The problem:
Transcribe the entire listing, keeping each word as it is.
(Data excerpts Opens)
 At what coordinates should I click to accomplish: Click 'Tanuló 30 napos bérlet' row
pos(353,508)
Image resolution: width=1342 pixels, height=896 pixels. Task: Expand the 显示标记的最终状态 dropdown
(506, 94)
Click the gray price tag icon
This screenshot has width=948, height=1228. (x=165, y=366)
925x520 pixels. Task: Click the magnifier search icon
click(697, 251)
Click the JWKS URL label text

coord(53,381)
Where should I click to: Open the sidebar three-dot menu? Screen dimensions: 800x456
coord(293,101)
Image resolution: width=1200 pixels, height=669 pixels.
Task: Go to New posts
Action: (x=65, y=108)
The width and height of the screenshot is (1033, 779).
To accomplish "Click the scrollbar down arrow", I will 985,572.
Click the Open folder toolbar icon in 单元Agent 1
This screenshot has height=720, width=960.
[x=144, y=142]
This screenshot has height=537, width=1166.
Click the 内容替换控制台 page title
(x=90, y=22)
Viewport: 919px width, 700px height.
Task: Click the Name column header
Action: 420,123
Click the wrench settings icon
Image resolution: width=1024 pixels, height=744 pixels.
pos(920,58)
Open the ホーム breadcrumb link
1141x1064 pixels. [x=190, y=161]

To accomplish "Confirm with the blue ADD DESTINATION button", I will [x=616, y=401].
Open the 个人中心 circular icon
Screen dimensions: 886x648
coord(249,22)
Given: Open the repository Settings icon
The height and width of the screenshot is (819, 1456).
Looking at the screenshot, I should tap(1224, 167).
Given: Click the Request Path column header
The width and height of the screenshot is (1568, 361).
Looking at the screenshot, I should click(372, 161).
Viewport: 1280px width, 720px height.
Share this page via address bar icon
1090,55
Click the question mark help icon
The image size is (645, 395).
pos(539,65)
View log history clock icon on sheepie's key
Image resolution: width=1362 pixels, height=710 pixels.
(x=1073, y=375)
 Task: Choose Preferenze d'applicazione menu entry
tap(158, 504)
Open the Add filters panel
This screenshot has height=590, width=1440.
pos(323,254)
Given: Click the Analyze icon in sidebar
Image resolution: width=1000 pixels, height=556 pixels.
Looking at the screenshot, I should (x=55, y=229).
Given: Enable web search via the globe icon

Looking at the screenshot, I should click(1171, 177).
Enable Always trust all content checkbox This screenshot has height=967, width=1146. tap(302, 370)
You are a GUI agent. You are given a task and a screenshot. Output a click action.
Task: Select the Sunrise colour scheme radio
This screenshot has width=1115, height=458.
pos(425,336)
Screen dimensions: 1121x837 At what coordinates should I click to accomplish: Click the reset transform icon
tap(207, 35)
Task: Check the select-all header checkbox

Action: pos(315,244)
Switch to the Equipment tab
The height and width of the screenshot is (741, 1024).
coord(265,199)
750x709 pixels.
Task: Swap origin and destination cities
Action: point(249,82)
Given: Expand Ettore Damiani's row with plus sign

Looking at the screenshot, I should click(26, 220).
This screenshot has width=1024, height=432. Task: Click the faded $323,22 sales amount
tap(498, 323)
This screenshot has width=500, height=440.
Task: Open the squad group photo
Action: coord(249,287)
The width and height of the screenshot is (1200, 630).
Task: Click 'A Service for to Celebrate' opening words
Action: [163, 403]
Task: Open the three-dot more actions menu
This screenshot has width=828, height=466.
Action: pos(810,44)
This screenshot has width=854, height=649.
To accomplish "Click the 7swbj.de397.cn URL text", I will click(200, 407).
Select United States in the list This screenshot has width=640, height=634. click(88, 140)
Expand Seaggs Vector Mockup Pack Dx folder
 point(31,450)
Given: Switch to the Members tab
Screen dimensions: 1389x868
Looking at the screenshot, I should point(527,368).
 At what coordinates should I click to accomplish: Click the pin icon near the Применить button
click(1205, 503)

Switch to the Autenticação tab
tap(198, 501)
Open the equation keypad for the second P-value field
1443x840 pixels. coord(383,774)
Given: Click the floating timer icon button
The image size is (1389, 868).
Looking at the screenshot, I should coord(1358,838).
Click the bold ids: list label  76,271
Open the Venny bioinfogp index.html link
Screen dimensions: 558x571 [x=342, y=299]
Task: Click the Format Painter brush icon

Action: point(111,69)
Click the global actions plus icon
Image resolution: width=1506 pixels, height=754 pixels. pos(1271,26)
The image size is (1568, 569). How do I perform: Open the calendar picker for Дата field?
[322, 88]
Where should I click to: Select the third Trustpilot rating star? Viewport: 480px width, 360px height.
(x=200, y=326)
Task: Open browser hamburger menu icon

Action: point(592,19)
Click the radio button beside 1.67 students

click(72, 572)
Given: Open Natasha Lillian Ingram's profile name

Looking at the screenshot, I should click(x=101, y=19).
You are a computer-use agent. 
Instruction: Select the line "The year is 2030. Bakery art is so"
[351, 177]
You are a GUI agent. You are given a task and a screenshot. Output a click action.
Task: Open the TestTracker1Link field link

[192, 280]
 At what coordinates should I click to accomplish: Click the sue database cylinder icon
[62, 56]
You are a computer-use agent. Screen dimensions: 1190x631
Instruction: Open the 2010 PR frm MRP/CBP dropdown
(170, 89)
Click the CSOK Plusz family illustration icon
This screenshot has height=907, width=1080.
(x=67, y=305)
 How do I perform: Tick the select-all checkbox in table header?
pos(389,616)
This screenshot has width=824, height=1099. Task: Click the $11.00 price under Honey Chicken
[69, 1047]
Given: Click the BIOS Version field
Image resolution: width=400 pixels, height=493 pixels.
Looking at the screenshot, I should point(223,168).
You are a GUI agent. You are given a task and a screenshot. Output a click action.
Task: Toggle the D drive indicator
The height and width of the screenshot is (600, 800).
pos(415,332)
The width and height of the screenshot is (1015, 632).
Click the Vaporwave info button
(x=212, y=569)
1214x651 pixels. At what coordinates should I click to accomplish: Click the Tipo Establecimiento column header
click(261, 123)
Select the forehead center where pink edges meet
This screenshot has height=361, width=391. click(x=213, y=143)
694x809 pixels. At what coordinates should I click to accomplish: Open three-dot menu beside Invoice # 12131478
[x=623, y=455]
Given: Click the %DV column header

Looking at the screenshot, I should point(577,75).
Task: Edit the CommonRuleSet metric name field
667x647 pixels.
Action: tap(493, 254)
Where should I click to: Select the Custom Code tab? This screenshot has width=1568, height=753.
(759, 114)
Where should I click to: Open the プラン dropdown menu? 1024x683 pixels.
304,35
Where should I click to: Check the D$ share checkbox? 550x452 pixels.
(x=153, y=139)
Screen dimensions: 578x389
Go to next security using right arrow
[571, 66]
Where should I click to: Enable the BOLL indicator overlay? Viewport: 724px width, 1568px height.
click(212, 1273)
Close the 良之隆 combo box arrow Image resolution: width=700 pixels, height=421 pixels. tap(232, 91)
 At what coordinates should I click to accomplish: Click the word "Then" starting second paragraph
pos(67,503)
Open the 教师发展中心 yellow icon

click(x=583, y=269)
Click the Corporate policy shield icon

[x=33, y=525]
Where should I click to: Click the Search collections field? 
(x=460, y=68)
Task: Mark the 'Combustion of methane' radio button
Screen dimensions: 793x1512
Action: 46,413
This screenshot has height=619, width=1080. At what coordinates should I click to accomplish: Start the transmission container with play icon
(Data excerpts Closes)
Your response:
 At what coordinates should I click to accomplish: Click 'Tanuló 30 napos bérlet' row
pos(353,508)
Image resolution: width=1342 pixels, height=896 pixels. Task: Expand the 显示标记的最终状态 dropdown
(506, 94)
Click the gray price tag icon
This screenshot has width=948, height=1228. (x=165, y=366)
925x520 pixels. Task: Click the magnifier search icon
click(697, 251)
Click the JWKS URL label text

coord(53,381)
Where should I click to: Open the sidebar three-dot menu? Screen dimensions: 800x456
coord(293,101)
Image resolution: width=1200 pixels, height=669 pixels.
Task: Go to New posts
Action: (x=65, y=108)
The width and height of the screenshot is (1033, 779).
To accomplish "Click the scrollbar down arrow", I will 985,572.
Click the Open folder toolbar icon in 单元Agent 1
This screenshot has height=720, width=960.
[x=144, y=142]
This screenshot has height=537, width=1166.
Click the 内容替换控制台 page title
(x=90, y=22)
Viewport: 919px width, 700px height.
Task: Click the Name column header
Action: 420,123
Click the wrench settings icon
Image resolution: width=1024 pixels, height=744 pixels.
pos(920,58)
Open the ホーム breadcrumb link
1141x1064 pixels. [x=190, y=161]

To accomplish "Confirm with the blue ADD DESTINATION button", I will [x=616, y=401].
Open the 个人中心 circular icon
Screen dimensions: 886x648
coord(249,22)
Given: Open the repository Settings icon
The height and width of the screenshot is (819, 1456).
Looking at the screenshot, I should tap(1224, 167).
Given: Click the Request Path column header
The width and height of the screenshot is (1568, 361).
Looking at the screenshot, I should click(372, 161).
Viewport: 1280px width, 720px height.
Share this page via address bar icon
1090,55
Click the question mark help icon
The image size is (645, 395).
pos(539,65)
View log history clock icon on sheepie's key
Image resolution: width=1362 pixels, height=710 pixels.
(x=1073, y=375)
 Task: Choose Preferenze d'applicazione menu entry
tap(158, 504)
Open the Add filters panel
This screenshot has height=590, width=1440.
pos(323,254)
Given: Click the Analyze icon in sidebar
Image resolution: width=1000 pixels, height=556 pixels.
Looking at the screenshot, I should (x=55, y=229).
Given: Enable web search via the globe icon

Looking at the screenshot, I should click(1171, 177).
Enable Always trust all content checkbox This screenshot has height=967, width=1146. tap(302, 370)
You are a GUI agent. You are given a task and a screenshot. Output a click action.
Task: Select the Sunrise colour scheme radio
This screenshot has width=1115, height=458.
pos(425,336)
Screen dimensions: 1121x837 At what coordinates should I click to accomplish: Click the reset transform icon
tap(207, 35)
Task: Check the select-all header checkbox

Action: pos(315,244)
Switch to the Equipment tab
The height and width of the screenshot is (741, 1024).
coord(265,199)
750x709 pixels.
Task: Swap origin and destination cities
Action: point(249,82)
Given: Expand Ettore Damiani's row with plus sign

Looking at the screenshot, I should click(26, 220).
This screenshot has width=1024, height=432. Task: Click the faded $323,22 sales amount
tap(498, 323)
This screenshot has width=500, height=440.
Task: Open the squad group photo
Action: coord(249,287)
The width and height of the screenshot is (1200, 630).
Task: Click 'A Service for to Celebrate' opening words
Action: [163, 403]
Task: Open the three-dot more actions menu
This screenshot has width=828, height=466.
Action: pos(810,44)
This screenshot has width=854, height=649.
To accomplish "Click the 7swbj.de397.cn URL text", I will click(200, 407).
Select United States in the list This screenshot has width=640, height=634. click(88, 140)
Expand Seaggs Vector Mockup Pack Dx folder
 point(31,450)
Given: Switch to the Members tab
Screen dimensions: 1389x868
Looking at the screenshot, I should point(527,368).
 At what coordinates should I click to accomplish: Click the pin icon near the Применить button
click(1205, 503)

Switch to the Autenticação tab
tap(198, 501)
Open the equation keypad for the second P-value field
1443x840 pixels. coord(383,774)
Given: Click the floating timer icon button
The image size is (1389, 868).
Looking at the screenshot, I should coord(1358,838).
Click the bold ids: list label  76,271
Open the Venny bioinfogp index.html link
Screen dimensions: 558x571 [x=342, y=299]
Task: Click the Format Painter brush icon

Action: point(111,69)
Click the global actions plus icon
Image resolution: width=1506 pixels, height=754 pixels. pos(1271,26)
The image size is (1568, 569). How do I perform: Open the calendar picker for Дата field?
[322, 88]
Where should I click to: Select the third Trustpilot rating star? Viewport: 480px width, 360px height.
(x=200, y=326)
Task: Open browser hamburger menu icon

Action: point(592,19)
Click the radio button beside 1.67 students

click(72, 572)
Given: Open Natasha Lillian Ingram's profile name

Looking at the screenshot, I should click(x=101, y=19).
You are a computer-use agent. 
Instruction: Select the line "The year is 2030. Bakery art is so"
[351, 177]
You are a GUI agent. You are given a task and a screenshot. Output a click action.
Task: Open the TestTracker1Link field link

[192, 280]
 At what coordinates should I click to accomplish: Click the sue database cylinder icon
[62, 56]
You are a computer-use agent. Screen dimensions: 1190x631
Instruction: Open the 2010 PR frm MRP/CBP dropdown
(170, 89)
Click the CSOK Plusz family illustration icon
This screenshot has height=907, width=1080.
(x=67, y=305)
 How do I perform: Tick the select-all checkbox in table header?
pos(389,616)
This screenshot has width=824, height=1099. Task: Click the $11.00 price under Honey Chicken
[69, 1047]
Given: Click the BIOS Version field
Image resolution: width=400 pixels, height=493 pixels.
Looking at the screenshot, I should point(223,168).
You are a GUI agent. You are given a task and a screenshot. Output a click action.
Task: Toggle the D drive indicator
The height and width of the screenshot is (600, 800).
pos(415,332)
The width and height of the screenshot is (1015, 632).
Click the Vaporwave info button
(x=212, y=569)
1214x651 pixels. At what coordinates should I click to accomplish: Click the Tipo Establecimiento column header
click(261, 123)
Select the forehead center where pink edges meet
This screenshot has height=361, width=391. click(x=213, y=143)
694x809 pixels. At what coordinates should I click to accomplish: Open three-dot menu beside Invoice # 12131478
[x=623, y=455]
Given: Click the %DV column header

Looking at the screenshot, I should point(577,75).
Task: Edit the CommonRuleSet metric name field
667x647 pixels.
Action: tap(493, 254)
Where should I click to: Select the Custom Code tab? This screenshot has width=1568, height=753.
(759, 114)
Where should I click to: Open the プラン dropdown menu? 1024x683 pixels.
304,35
Where should I click to: Check the D$ share checkbox? 550x452 pixels.
(x=153, y=139)
Screen dimensions: 578x389
Go to next security using right arrow
[571, 66]
Where should I click to: Enable the BOLL indicator overlay? Viewport: 724px width, 1568px height.
click(212, 1273)
Close the 良之隆 combo box arrow Image resolution: width=700 pixels, height=421 pixels. tap(232, 91)
 At what coordinates should I click to accomplish: Click the word "Then" starting second paragraph
pos(67,503)
Open the 教师发展中心 yellow icon

click(x=583, y=269)
Click the Corporate policy shield icon

[x=33, y=525]
Where should I click to: Click the Search collections field? 
(x=460, y=68)
Task: Mark the 'Combustion of methane' radio button
Screen dimensions: 793x1512
Action: 46,413
This screenshot has height=619, width=1080. At what coordinates should I click to accomplish: Start the transmission container with play icon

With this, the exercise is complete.